Tysiące Polek ma problem z 500 plus. Urząd nie chce wypłacać im świadczenia przez mężów
500 plus nie dla żon kierowców TIR-ów
500 plus to świadczenie wypłacane od 2016 roku na każde dziecko do ukończenia 18. roku życia, bez względu na dochód osiągany przez rodzinę. Program Prawa i Sprawiedliwości obowiązuje tylko na terenie Polski, dla osób mieszkających w kraju na stałe. Aby mieć prawo do 500 plus, nie można też pobierać innych, podobnych świadczeń w innych krajach Unii Europejskiej.
Z tego powodu problemy z 500 plus mają żony kierowców TIR-ów, o czym informuje Wirtualna Polska. O sytuacji zdecydowała się opowiedzieć jedna z nich. - Mąż jeździ ciężarówką po całej Unii Europejskiej. Ciężko pracuje na utrzymanie domu, ale okazało się to problemem dla urzędników od 500 plus. Panie z urzędu uznały, że w takim razie mój mąż zamieszkuje za granicą i decyzja o przyznaniu dodatku wymaga konsultacji z zagranicznymi urzędami pomocy socjalnej - wyjaśnia Sonia Kotowska, mieszkanka powiatu częstochowskiego, w rozmowie z portalem WP.pl.
Sprawy o 500 plus stoją w miejscu
Kobieta ubiega się o 500 plus od sierpnia ubiegłego roku. I nadal nie dostała decyzji o przyznaniu świadczenia. Postępowanie trafiło do Wydziału rodziny i Polityki Społecznej Urzędu Wojewódzkiego w Katowicach. Czemu sprawa jest tak skomplikowana? Okazuje się, że w sytuacji, gdy jeden z rodziców pracuje w innym kraju należącym do Unii Europejskiej, to urzędy wojewódzkie muszą zweryfikować to, czy rodzice nie pobierają innych, zagranicznych świadczeń.
- To absurd! Mój mąż nie mieszka za granicą. No, chyba że za zamieszkiwanie uznać fakt, że zazwyczaj nocuje w kabinie swojego samochodu (...) Takie sprawdzanie może trwać latami. Czy oni zamierzają sprawdzić wszystkie kraje po drodze do Barcelony? - ubolewa nad tą sytuacją Sonia Kotowska w rozmowie z WP.pl.
Na łamach Wirtualnej Polski kobieta zaznaczyła, że żony kierowców zawodowych są różnie traktowane przez urzędy. Jedni dostają 500 plus bezproblemowo, natomiast jest też sporo osób poddawanych weryfikacji - urzędnicy sprawdzają, czy takie osoby nie pobierają dodatków socjalnych z innego kraju Unii Europejskiej.
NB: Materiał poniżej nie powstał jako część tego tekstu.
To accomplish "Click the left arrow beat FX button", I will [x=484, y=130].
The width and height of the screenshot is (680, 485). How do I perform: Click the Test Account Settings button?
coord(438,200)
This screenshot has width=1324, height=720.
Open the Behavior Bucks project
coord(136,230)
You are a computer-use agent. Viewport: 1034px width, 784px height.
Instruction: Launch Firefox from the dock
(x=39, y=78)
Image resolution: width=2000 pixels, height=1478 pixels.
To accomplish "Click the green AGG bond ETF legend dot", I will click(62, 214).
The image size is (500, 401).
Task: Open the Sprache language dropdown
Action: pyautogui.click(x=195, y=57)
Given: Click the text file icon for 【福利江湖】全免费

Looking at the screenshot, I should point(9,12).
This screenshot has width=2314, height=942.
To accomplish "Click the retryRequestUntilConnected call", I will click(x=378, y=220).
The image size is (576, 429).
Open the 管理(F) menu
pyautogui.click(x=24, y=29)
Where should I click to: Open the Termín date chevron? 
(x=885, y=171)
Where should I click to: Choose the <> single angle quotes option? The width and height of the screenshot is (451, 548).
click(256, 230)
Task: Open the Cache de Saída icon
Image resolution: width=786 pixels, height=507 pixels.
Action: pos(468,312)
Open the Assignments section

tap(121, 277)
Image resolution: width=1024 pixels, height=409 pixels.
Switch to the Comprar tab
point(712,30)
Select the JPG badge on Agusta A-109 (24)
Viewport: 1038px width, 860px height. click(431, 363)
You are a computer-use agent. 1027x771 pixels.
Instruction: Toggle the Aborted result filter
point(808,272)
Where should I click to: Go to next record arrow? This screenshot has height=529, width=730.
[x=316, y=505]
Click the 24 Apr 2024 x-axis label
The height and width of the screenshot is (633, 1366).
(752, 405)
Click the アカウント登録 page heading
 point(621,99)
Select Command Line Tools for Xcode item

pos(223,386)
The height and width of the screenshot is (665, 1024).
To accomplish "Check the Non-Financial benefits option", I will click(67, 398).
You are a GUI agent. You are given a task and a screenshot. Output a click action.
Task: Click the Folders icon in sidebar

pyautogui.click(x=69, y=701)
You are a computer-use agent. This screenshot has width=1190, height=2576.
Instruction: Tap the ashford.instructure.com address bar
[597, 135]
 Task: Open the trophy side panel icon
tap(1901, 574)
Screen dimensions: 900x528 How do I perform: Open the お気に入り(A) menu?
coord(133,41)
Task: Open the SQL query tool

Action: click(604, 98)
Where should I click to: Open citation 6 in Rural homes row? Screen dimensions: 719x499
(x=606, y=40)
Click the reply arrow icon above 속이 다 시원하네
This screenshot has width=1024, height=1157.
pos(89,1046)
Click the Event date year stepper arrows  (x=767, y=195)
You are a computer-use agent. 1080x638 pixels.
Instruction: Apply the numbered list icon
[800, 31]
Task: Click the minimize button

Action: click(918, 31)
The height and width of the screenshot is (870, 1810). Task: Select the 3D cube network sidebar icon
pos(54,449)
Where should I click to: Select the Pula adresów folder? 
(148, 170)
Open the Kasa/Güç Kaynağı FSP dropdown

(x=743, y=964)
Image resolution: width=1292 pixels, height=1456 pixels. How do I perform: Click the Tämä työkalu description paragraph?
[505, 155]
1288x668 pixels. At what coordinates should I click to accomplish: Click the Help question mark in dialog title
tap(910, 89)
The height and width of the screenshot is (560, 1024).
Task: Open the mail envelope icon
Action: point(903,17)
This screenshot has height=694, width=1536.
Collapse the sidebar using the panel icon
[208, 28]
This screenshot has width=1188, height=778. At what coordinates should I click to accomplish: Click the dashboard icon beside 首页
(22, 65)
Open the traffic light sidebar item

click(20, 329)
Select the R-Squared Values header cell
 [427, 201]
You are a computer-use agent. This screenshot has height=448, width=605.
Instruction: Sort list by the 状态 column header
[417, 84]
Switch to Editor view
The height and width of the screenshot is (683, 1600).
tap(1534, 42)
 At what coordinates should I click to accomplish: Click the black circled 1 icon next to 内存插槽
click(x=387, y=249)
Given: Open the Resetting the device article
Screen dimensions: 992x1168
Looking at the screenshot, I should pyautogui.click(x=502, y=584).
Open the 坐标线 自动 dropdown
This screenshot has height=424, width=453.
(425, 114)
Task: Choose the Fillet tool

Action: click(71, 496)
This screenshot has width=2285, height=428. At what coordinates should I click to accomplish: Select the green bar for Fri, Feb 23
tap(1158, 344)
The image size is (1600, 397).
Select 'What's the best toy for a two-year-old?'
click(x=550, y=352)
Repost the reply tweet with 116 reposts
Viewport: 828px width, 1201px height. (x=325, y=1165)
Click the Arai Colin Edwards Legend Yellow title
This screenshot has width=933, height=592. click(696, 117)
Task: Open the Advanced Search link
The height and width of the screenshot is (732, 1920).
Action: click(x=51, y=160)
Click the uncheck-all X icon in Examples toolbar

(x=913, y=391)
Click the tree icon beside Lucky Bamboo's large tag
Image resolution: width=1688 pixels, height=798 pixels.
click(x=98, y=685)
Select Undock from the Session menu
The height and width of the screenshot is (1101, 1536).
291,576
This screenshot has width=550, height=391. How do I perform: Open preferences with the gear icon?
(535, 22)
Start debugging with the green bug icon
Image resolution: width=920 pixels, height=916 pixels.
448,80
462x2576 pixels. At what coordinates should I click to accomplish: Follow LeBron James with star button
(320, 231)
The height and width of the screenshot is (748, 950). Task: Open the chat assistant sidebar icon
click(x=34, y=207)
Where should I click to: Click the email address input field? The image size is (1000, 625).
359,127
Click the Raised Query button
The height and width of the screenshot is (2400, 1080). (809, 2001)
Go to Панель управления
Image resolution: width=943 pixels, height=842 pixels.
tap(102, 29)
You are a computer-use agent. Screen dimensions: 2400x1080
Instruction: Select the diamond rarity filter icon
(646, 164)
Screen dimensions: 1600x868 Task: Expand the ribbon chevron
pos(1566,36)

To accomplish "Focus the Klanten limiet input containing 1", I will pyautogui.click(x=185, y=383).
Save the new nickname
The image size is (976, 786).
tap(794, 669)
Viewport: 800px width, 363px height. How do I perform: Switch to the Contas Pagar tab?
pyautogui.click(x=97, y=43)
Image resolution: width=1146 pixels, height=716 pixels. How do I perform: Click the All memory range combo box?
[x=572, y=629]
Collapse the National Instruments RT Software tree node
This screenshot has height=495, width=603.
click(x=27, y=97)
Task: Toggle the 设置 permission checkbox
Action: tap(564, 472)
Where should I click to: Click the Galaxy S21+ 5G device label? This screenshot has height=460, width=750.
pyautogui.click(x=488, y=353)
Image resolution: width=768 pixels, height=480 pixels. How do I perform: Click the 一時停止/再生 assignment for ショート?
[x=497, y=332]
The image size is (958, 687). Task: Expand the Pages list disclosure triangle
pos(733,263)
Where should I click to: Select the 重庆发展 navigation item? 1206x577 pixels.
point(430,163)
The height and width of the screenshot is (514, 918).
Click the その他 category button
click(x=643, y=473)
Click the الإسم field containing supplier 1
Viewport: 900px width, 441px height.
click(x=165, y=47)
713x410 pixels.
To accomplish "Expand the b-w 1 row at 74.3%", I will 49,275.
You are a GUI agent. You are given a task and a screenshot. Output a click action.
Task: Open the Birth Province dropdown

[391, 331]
Z odpowiedzią się nie spieszą
To sprawia, że tysiące rodzin ma problemy ze świadczeniem 500 plus. Dochodzi do opóźnień w wypłatach albo odmowy przyznania pieniędzy z programu. Dochodzenia potrafią trwać wiele miesięcy, najpierw zajmują się nimi urzędy wojewódzkie, a potem sprawy trafiają do ośrodków pomocy społecznej. Dlaczego? Na odpowiedź z podobnych, zagranicznych instytucji trzeba bardzo długo czekać. Wymiana informacji na tym polu zawodzi.
Jak podaje Wirtualna Polska, problem z procedurami nieoficjalnie potwierdzili urzędnicy z Katowic, ale problem nie dotyczy samego Śląska. Świadczenie 500 plus pobiera blisko 6,8 mln dzieci. W tym roku rząd przeznaczy na program niemal 42 mld zł.